▸ **Supplied records**
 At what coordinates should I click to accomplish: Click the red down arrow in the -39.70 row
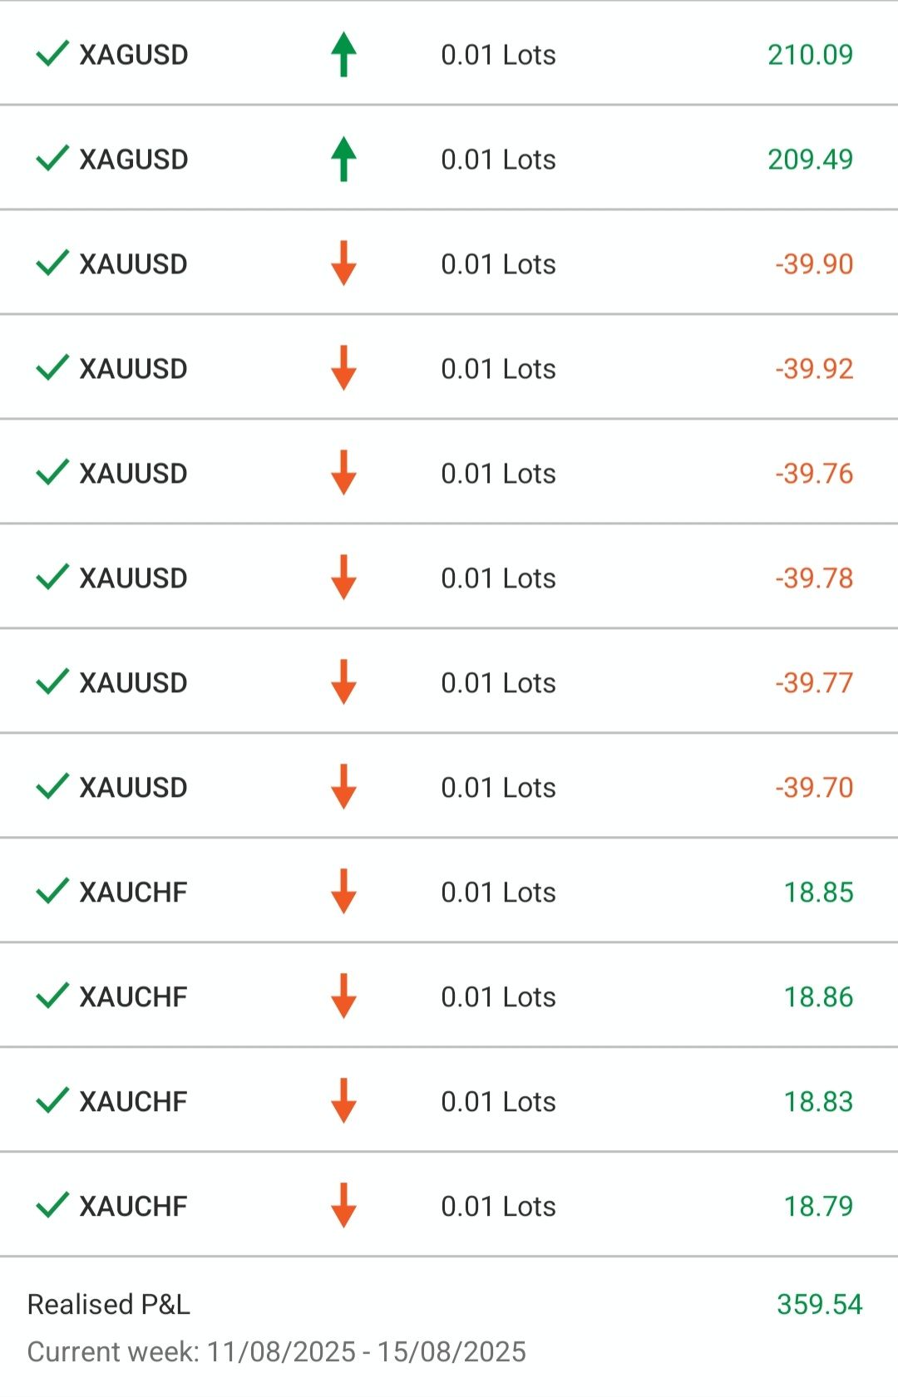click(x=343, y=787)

* * *

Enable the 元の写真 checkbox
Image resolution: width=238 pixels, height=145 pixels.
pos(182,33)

▸ **Your objective**
Convert the stretch of data from the line containing "At what coordinates" through the line containing "click(x=343, y=787)" into a Markdown table with the columns Row and Line, one numbered row per line, leaving out blank lines and any pictures.

▸ **Task response**
| Row | Line |
|---|---|
| 1 |  At what coordinates should I click to accomplish: Click the red down arrow in the -39.70 row |
| 2 | click(x=343, y=787) |